Zing Forum

Reading

XAI-driven Voice Deepfake Detection: Interpretable Analysis via Multimodal Large Language Model Generation

This article introduces a voice deepfake detection method based on XAI (Explainable Artificial Intelligence) and multimodal large language models. By visualizing model features and converting them into natural language explanations, it achieves interpretable analysis of detection results. This method requires no additional training and can be directly applied to existing voice fake detection models.

语音深度伪造检测可解释人工智能多模态大语言模型XAI语音安全模型可解释性深度学习
Published 2026-06-12 12:27Recent activity 2026-06-12 12:51Estimated read 6 min
XAI-driven Voice Deepfake Detection: Interpretable Analysis via Multimodal Large Language Model Generation
1

Section 01

[Introduction] XAI-driven Voice Deepfake Detection: Interpretable Analysis via Multimodal Large Language Model Generation

This project is developed by the GLAM Lab at Imperial College London, proposing a voice deepfake detection method based on XAI (Explainable Artificial Intelligence) and multimodal large language models. The core innovation is that it can integrate existing detection models without additional training, solving the "black box" problem of traditional models through feature visualization and natural language explanations, thus enhancing the credibility and application value of results.

2

Section 02

Background: Threats of Voice Deepfakes and Black Box Dilemma of Existing Detection Models

The rapid development of generative AI technology has made voice deepfakes a serious security threat (e.g., fake calls, false speeches). Existing detection systems can output results but cannot explain the decision-making basis, leading to three major challenges: security analysts struggle to understand decisions, ordinary users distrust results, and researchers find it hard to detect model biases.

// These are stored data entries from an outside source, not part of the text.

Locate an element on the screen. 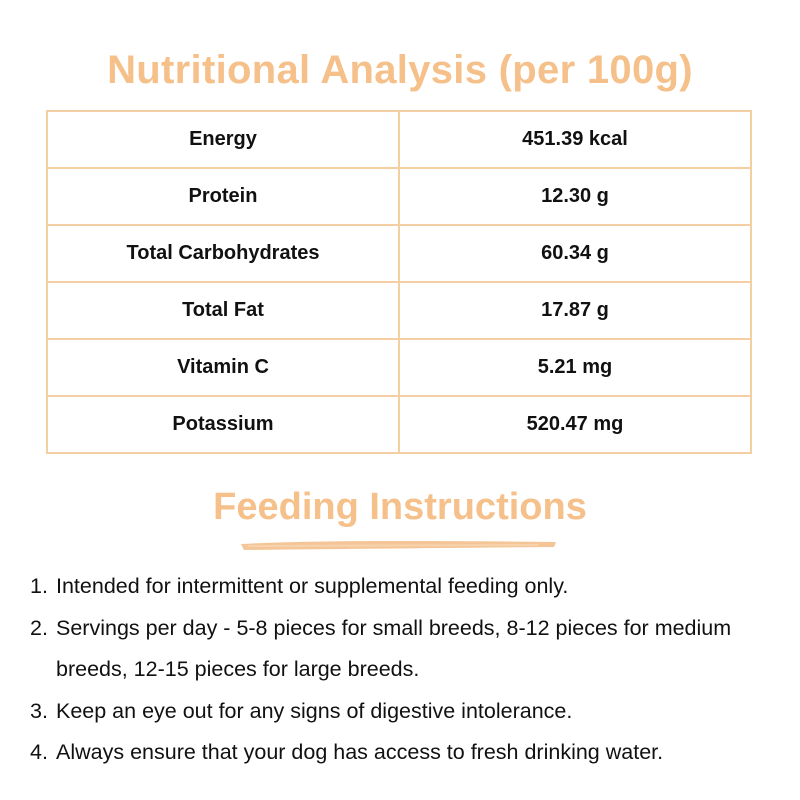 Image resolution: width=800 pixels, height=800 pixels. table-row: Potassium 520.47 mg is located at coordinates (399, 424).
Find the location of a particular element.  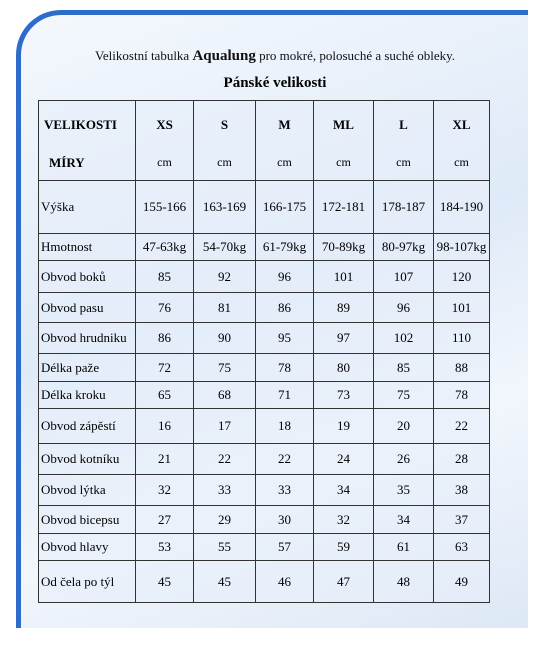

cell: 102 is located at coordinates (404, 338).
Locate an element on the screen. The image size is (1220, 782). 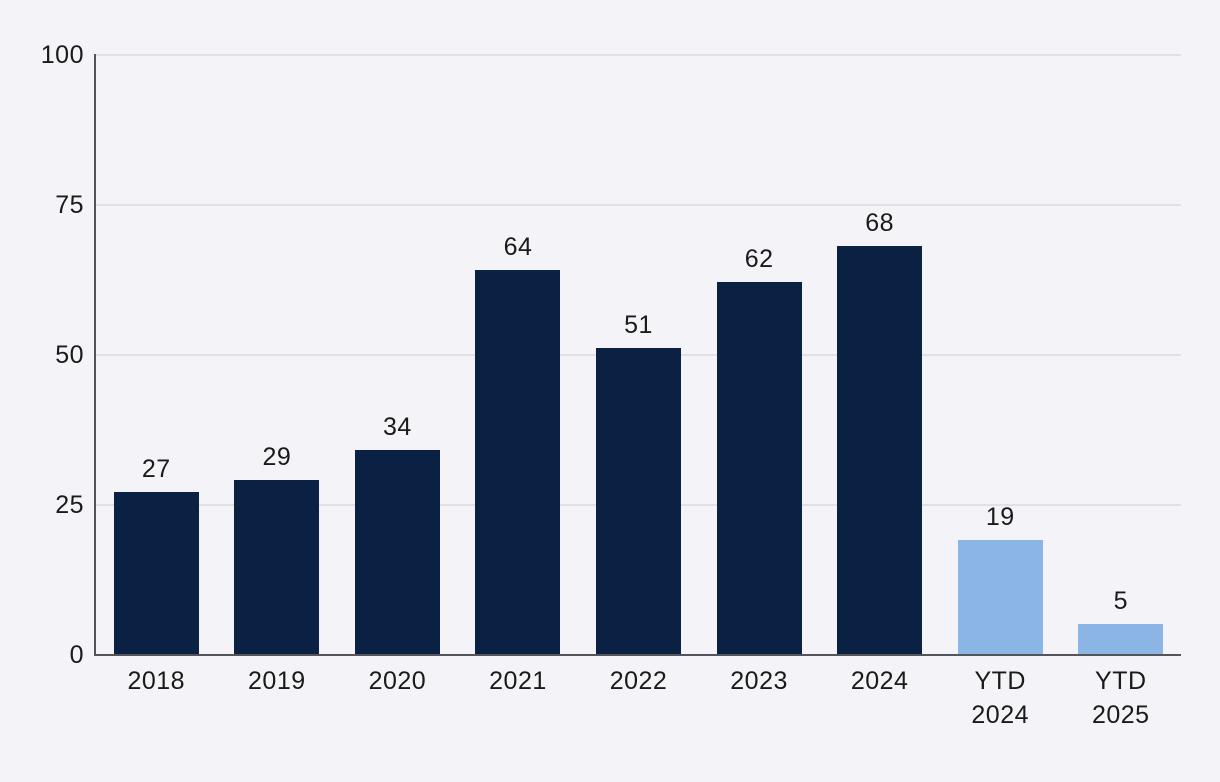
bar-slot-ytd-2025: 5 is located at coordinates (1122, 354).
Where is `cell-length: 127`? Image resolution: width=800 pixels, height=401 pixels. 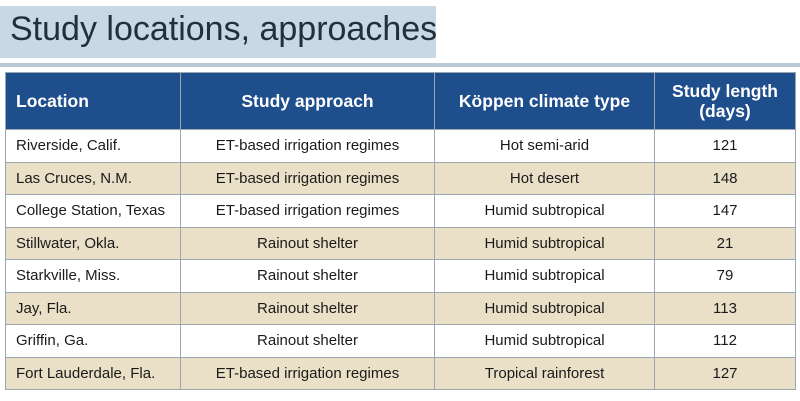
cell-length: 127 is located at coordinates (725, 373).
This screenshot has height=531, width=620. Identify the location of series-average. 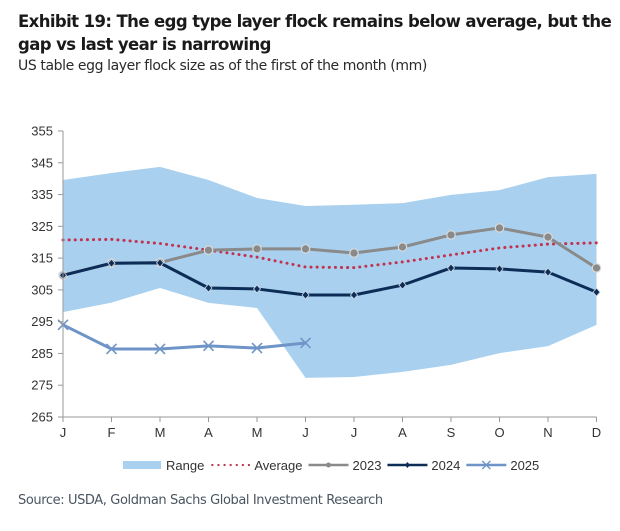
(330, 254).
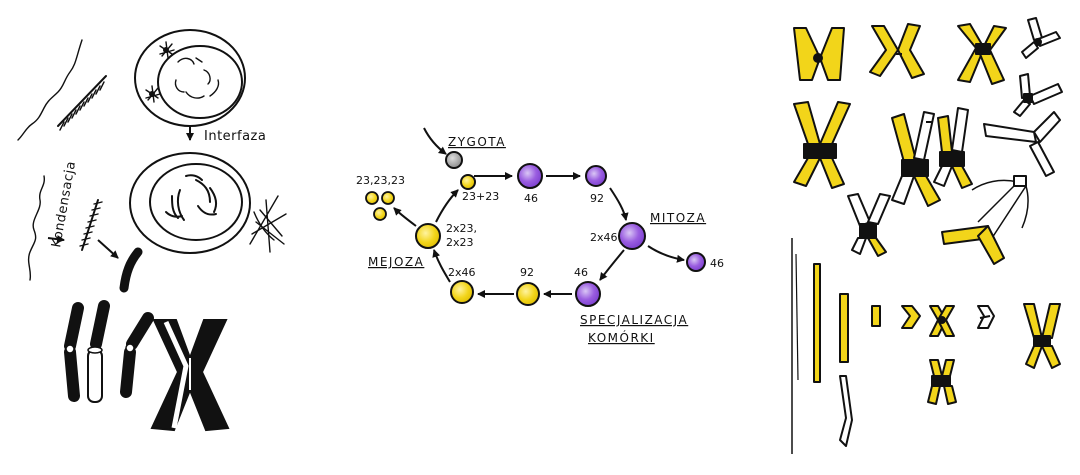 The image size is (1080, 475). I want to click on chromosome-x-small-bottom, so click(942, 382).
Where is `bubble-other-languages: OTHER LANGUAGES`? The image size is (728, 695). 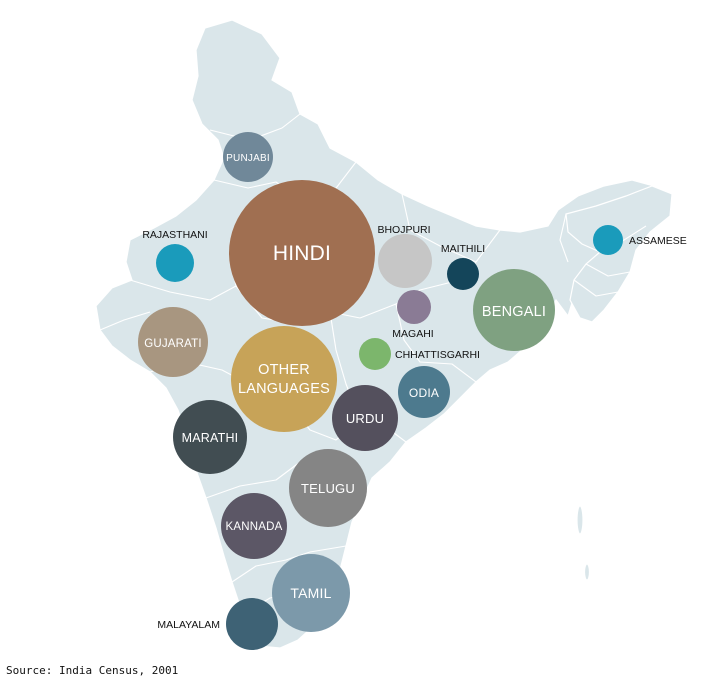 bubble-other-languages: OTHER LANGUAGES is located at coordinates (284, 379).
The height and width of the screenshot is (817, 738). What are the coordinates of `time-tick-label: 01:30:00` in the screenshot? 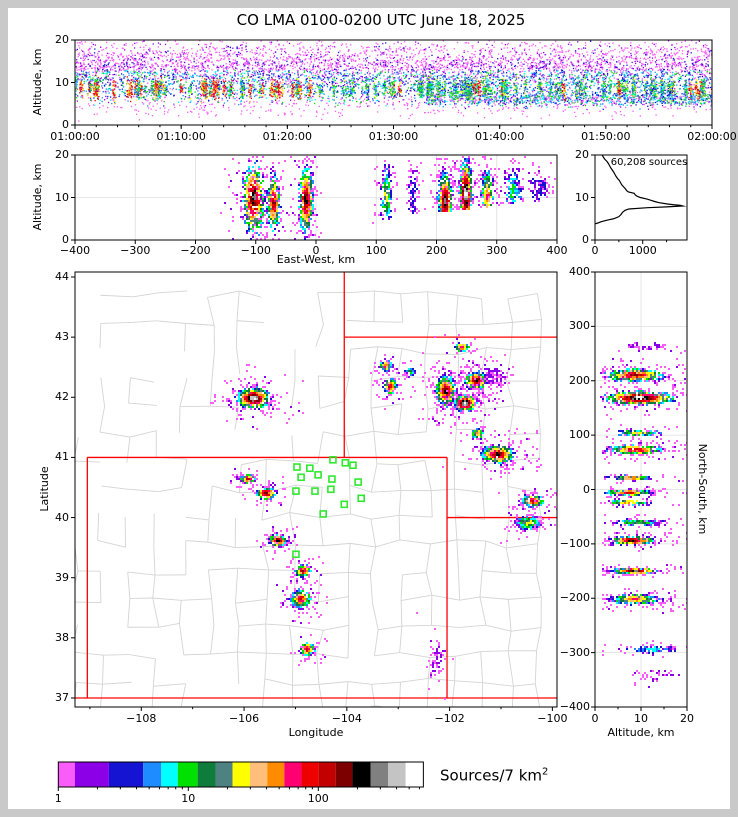 It's located at (394, 136).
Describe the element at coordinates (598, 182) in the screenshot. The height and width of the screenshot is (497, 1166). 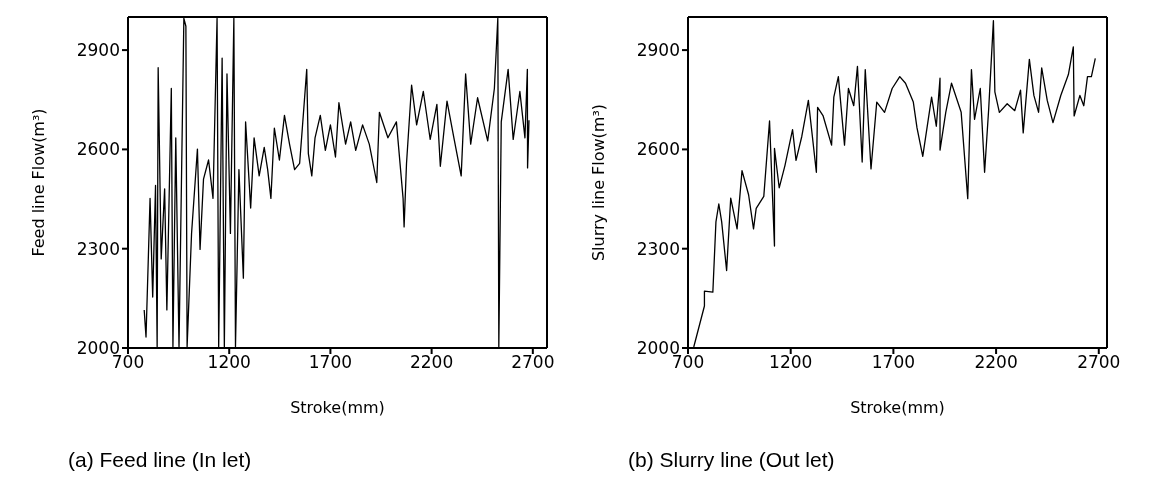
I see `y-axis-title: Slurry line Flow(m³)` at that location.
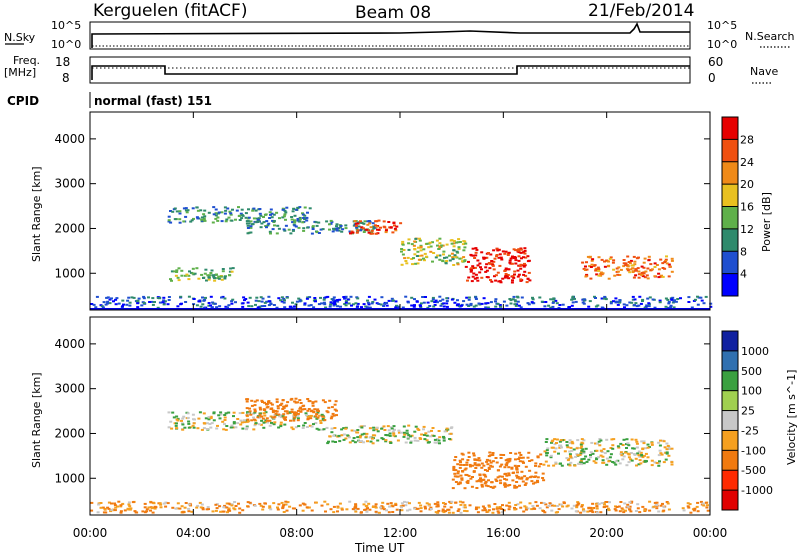  Describe the element at coordinates (730, 240) in the screenshot. I see `power-colorbar-swatch` at that location.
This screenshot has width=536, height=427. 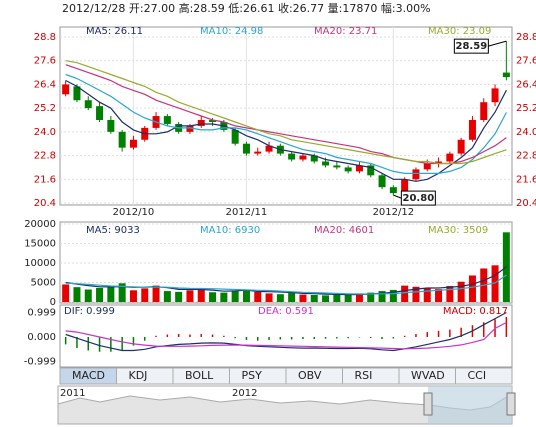 I want to click on legend-entry: MA5: 26.11, so click(x=114, y=32).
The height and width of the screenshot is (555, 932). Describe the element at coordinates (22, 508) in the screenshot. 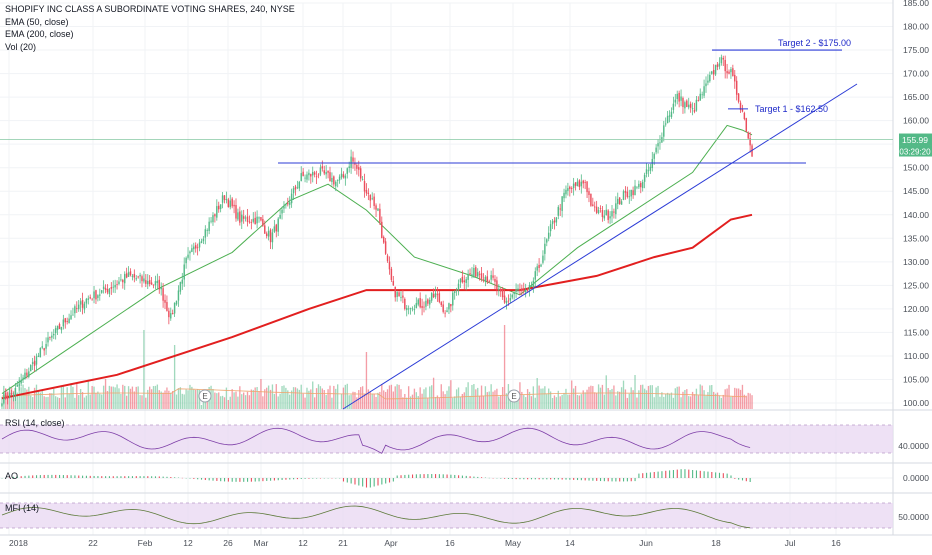

I see `mfi-label: MFI (14)` at that location.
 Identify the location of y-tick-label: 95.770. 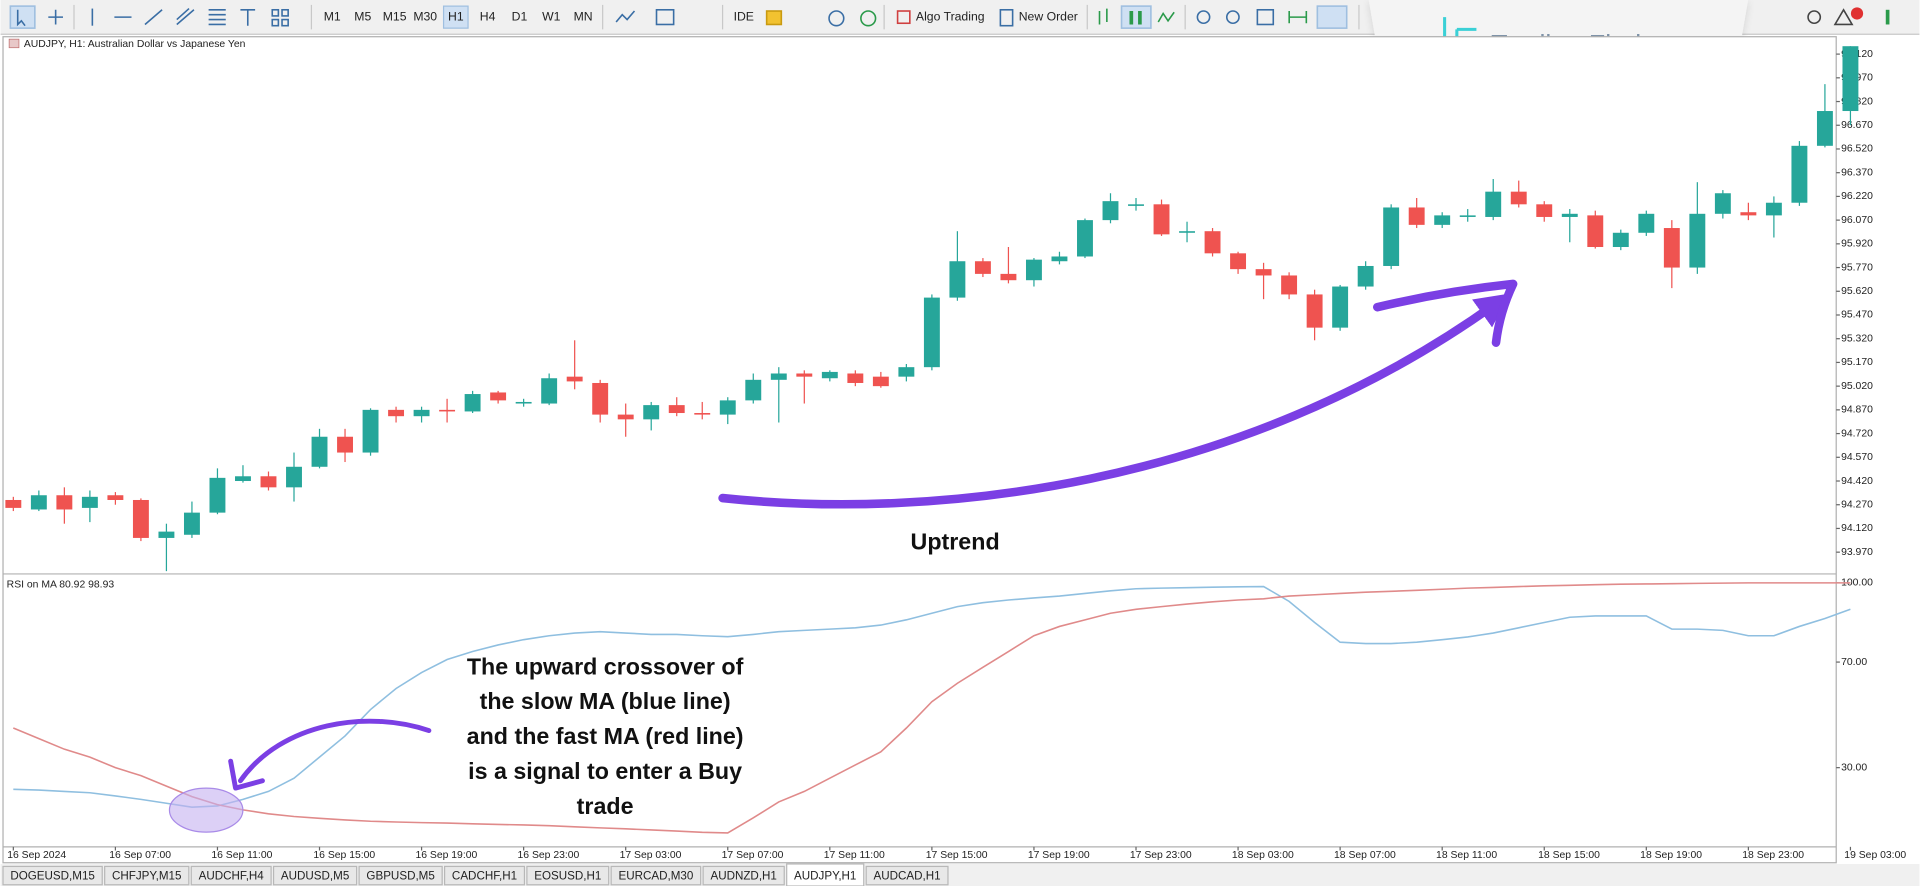
(1857, 268).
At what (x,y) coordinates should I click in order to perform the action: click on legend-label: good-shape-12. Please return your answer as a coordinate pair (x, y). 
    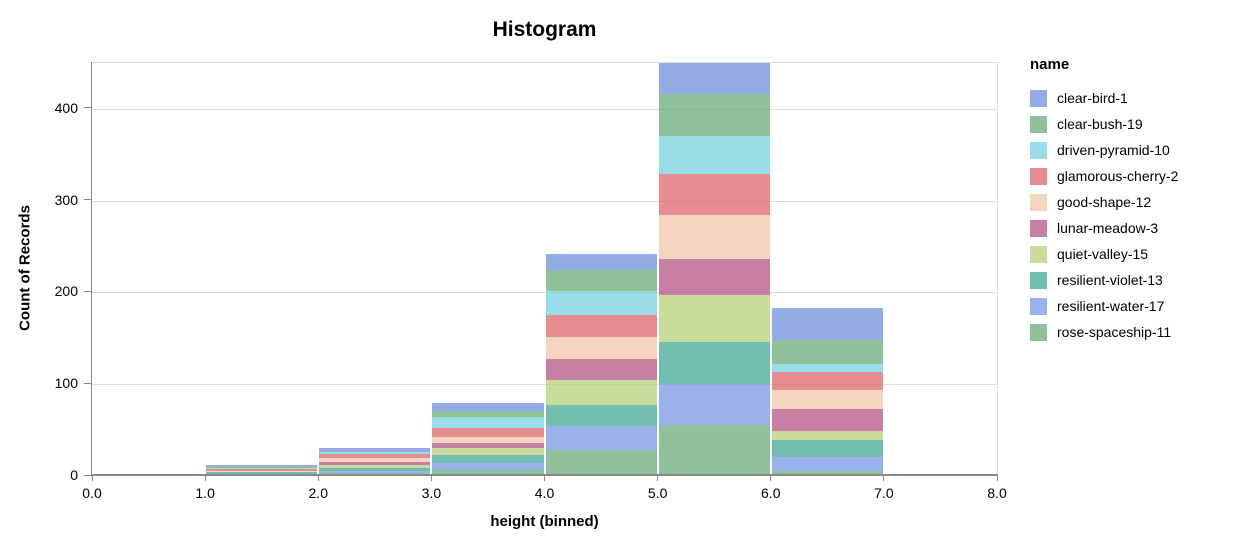
    Looking at the image, I should click on (1104, 202).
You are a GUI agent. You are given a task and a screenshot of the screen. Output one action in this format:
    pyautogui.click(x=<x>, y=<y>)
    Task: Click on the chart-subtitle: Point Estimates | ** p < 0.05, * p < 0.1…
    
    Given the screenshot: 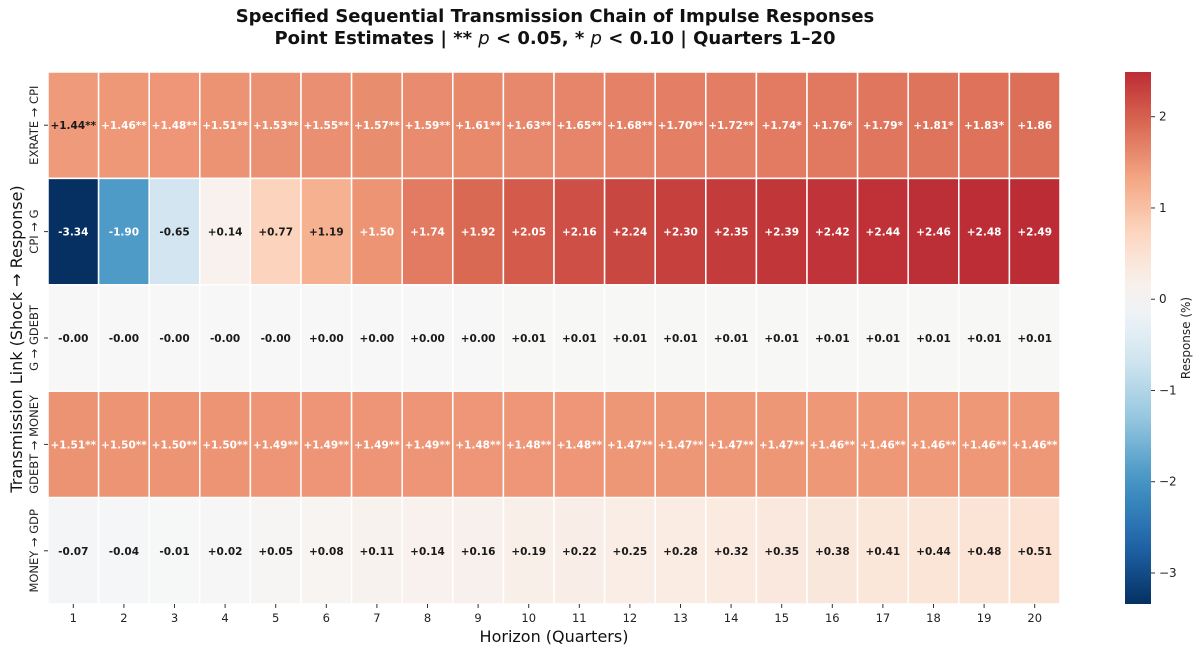 What is the action you would take?
    pyautogui.click(x=555, y=39)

Therefore, an interpretable detection system is crucial.

3

Section 03

Technical Architecture: Three-Stage Seamless Interpretable Pipeline

The system adopts a "Prediction-Visualization-Explanation" pipeline:

  1. Prediction and Feature Extraction: Supports mainstream detection models such as Wav2Vec 2.0, HuBERT, WavLM, and OpenSMILE, extracting key features;
  2. XAI Visualization: Generates heatmaps/attribution maps via Integrated Gradients, Saliency Maps, LIME, and SHAP, marking suspicious time periods and frequencies;
  3. Multimodal Explanation Generation: Uses Qwen2.5-VL-7B-Instruct to read visualization results and generate natural language explanations containing specific abnormal details.
4

Section 04

Experiments: Single-Model and Multi-Model Fusion Effects on the PartialSpoof Dataset

The experiments are based on the PartialSpoof anti-spoofing dataset, using Conda environment to manage dependencies. Results show:

  • Single-Model XAI: Can locate anomalies but has biases (e.g., Saliency overfocuses on high-frequency noise);
  • Three-Model Fusion: Combines XAI evidence from Wav2Vec, HuBERT, and WavLM, resulting in more comprehensive and accurate explanations (complementary features, consistent verification, error suppression), and can describe specific anomalies (e.g., high-frequency artifacts at 1.5 seconds, pitch anomalies between 4.5-5.0 seconds).
5

Section 05

Application Value: Empowering Multiple Scenarios from Security Auditing to Forensic Investigation

The practical value of the project is reflected in:

  • Security Auditing: Helps teams understand decisions and identify attack patterns;
  • User Trust: Shows detection basis to users, enhancing trust;
  • Model Improvement: Discovers misjudgment patterns through explanations to optimize detection models;
  • Forensic Investigation: Structured explanations can supplement expert testimony.
6

Section 06

Limitations and Outlook: Computational Overhead, Language Restrictions, and Optimization Directions

Current limitations:

  • High computational resource requirements (multiple XAI methods + multimodal models);
  • Mainly supports English voice;
  • Insufficient real-time performance of the process. Future directions: Optimize explanation speed, expand multilingual support, and explore lightweight multimodal models.
7

Section 07

Conclusion: The AI Explains AI Paradigm Provides New Ideas for Trustworthy AI Systems

This project proves that multimodal large language models can be used to explain the decisions of other AI systems, and the "AI explains AI" paradigm provides a new path for solving the interpretability problem of black-box models. For developers and security practitioners, this tool can provide credible decision-making basis when deploying detection systems, which is a key element in building trustworthy AI in the era of deepfakes.